The newest fact settles the matter. Access to Fable and Mythos was suspended in June 2026 under a Commerce Department export-control directive. A rented capability can be withdrawn by a regulator, a pricing committee, or a board. And the latest erratic, grudge-filled, targeted moves by Trump prove he can wag a finger at any person or company and immediately shut down all access to US technology under “sanctions” authority. No trial, no hearing, no warning, just one minute you have US technology and the next minute it’s all gone with no path for recovery. A government that willingly undermines its entire economy and private sector is itself a moral question, but business continuity risk numbers in tech speak for themselves.

Anthropic prices Mythos at roughly five times public Opus, from twenty-five to one hundred twenty-five dollars per million tokens, which is a second kind of withdrawal for anyone whose budget matters. Many firms in June are reporting token bankruptcy and shutting down AI access to reduce explosive spend. A capability that exists at the pleasure of someone else’s arbitrary pricing policy is a capability you are borrowing into debt.

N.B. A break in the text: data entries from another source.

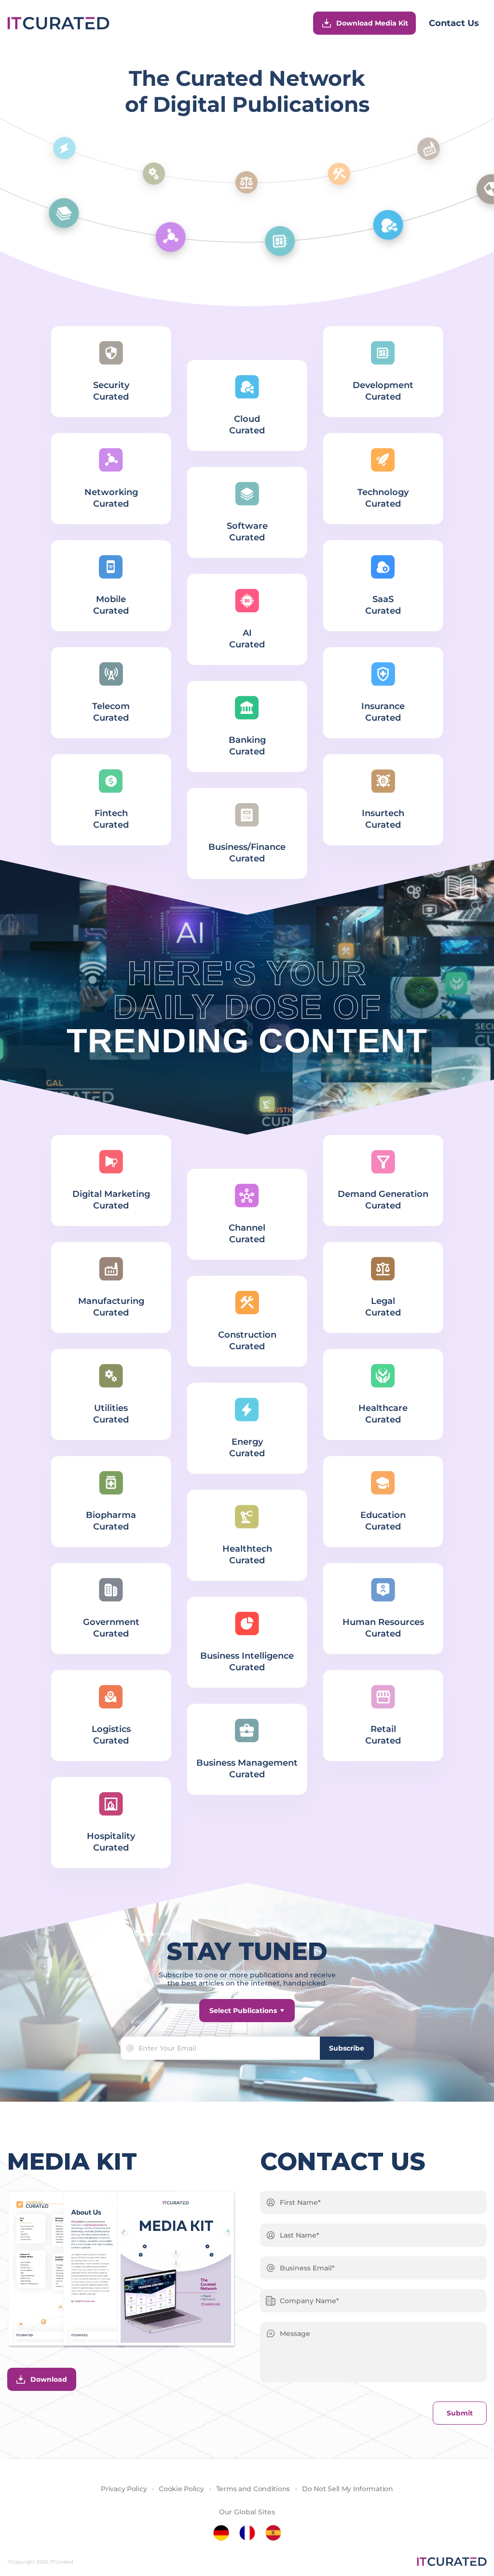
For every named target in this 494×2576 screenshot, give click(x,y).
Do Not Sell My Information (347, 2488)
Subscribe (346, 2048)
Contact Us (454, 23)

A model on your disk answers when you ask it. Its uptime is a property of your own infrastructure. No directive reaches it, no erratic price change locks you out, no quarterly access review applies. Availability stops being a service-level agreement and becomes a fact of ownership.

The brief

Confidentiality, integrity, and availability were always the job. The industry has never improved upon the simplicity and elegance of the triad, yet it now is confronted with an architecture that concedes all three to whoever holds the API. The work above shows the concession was a significant preventable error. A model you hold satisfies this brief and proves Mythos was never about capability. The frontier offers an expensive route to a number you cannot replay and do not really control.

Choose wisely.

Still No Evidence Mythos Better at Security Than Self-hosted LLMs

Anthropic allegedly built Mythos so good at finding vulnerabilities that it was too dangerous to release. Then it was handed to only a few dozen very wealthy organizations under Project Glasswing. One of them ran it against curl and sent the project a report claiming five confirmed security vulnerabilities. The curl security team dug in. Three were false positives flagging behavior already documented in the API docs. The fourth was just a bug. One survived: a low-severity CVE shipping with 8.21.0. The most dangerous code-analysis model in the world, pointed at one of the most audited C codebases in existence, found… a single low.

Whomp whomp, sad trombone for Mythos.

The project lead publicly wrote that the Mythos hype was primarily marketing, given no evidence Mythos finds issues to a higher or more advanced degree than tools that came before it. He also said he is not anti-AI-SAST. He reiterated that AI-powered code analyzers are significantly better at finding flaws than traditional analyzers ever were.

I agree with all of that 100%.

curl is one of the most fuzzed and audited C codebases in existence (OSS-Fuzz, Coverity, CodeQL, multiple paid audits), and finding anything is a good challenge. That’s why what happened next is so interesting.

The curl blog post about Mythos unleashed a wave of non-Mythos AI hunting as researchers piled onto curl with their own tooling. AISLE was hunting curl in fall 2025, before Mythos. When the blog post stirred the field, they were already deep in the codebase and just claimed 6 of 18 discovered. Compare those 18 to the single low-severity one that Mythos was credited with. The AISLE blog post makes it clear their AI method has been the most successful and yet it’s the least cost model, opposite of Mythos marketing.